Background: It has been suggested that Crohn's disease (CD) is associated with an exaggerated T-helper 1 cytokine response manifested by increased production of interleukin (IL)-12. IL-12 is a heterodimeric protein comprising 2 disulfide-linked subunits designated p35 and p40. Recently, IL-12-related cytokines, IL-23 and IL-27, were described. Biologically active IL-23 is a heterodimer whose p40 subunit is identical to IL-12p40 whereas its p19 subunit is distantly related to IL-12p35. IL-27 consists of EB13, an IL-12p40-related protein, and p28, a newly discovered IL-12p35-related polypeptide. Aim: We Sought to determine whether mucosal expression of IL-23p 19 and IL-27p28 transcripts correlate with the inflammatory activity in inflammatory bowel disease (IBD). Patients/Methods: Messenger RNA expression in colonic mucosa from patients with Crohn's disease (CD; n = 37) and ulcerative colitis (UC; n = 19), and in non-IBD control subjects (specific colitis [SC]; n = 16) and normal, nondiseased control patients (n = 12) was measured by reverse-transcribed real-time polymerase chain reaction. Results: IL-23p19 was significantly increased in inflamed mucosa in CD (P = 0.0377) and to a lesser extent also in UC patients but not in SC patients. Elevation of IL-23p 19 transcript levels in CD correlated with the severity of endoscopic lesions.
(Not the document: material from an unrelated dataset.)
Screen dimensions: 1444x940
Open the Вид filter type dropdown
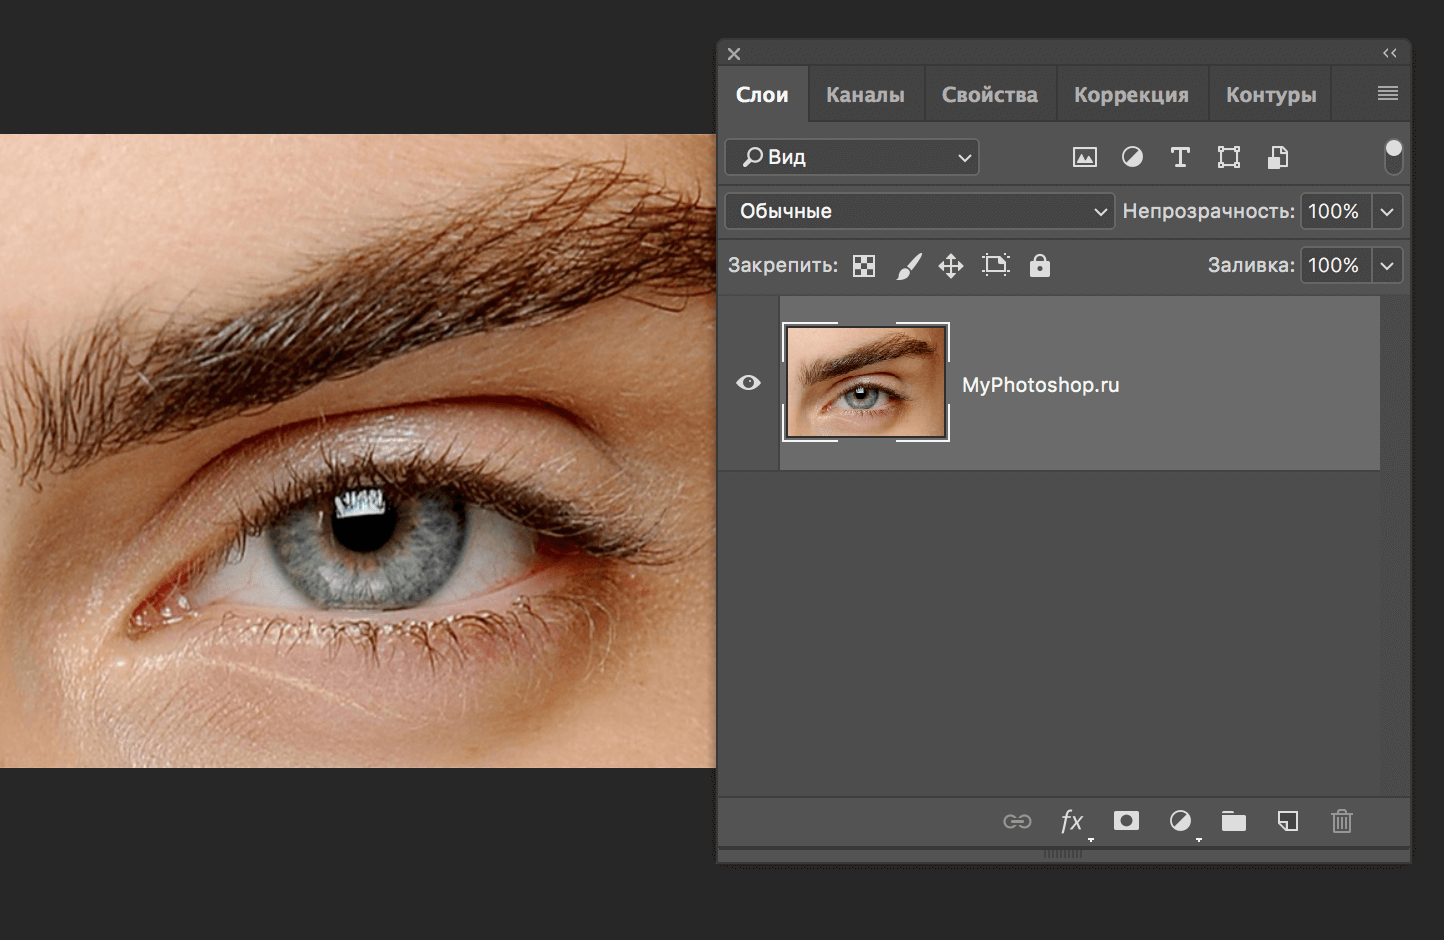coord(851,157)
IL-27p28 transcripts and EB13 transcripts were significantly elevated only in active CD. Discussion: IL-23p 19, IL-27p28, and EB13 transcripts are strongly Up-regulated in CD. The stimulatory effects of these cytokines on naive T cells in addition to a strongly synergistic action with IL-12 to trigger interferon-gamma production may contribute to the perpetuation of the inflammatory process in patients with CD. Notably, increased expression of IL-23 and IL-27 transcripts in CD suggests a T helper 1-dominated immunologic function in this disease.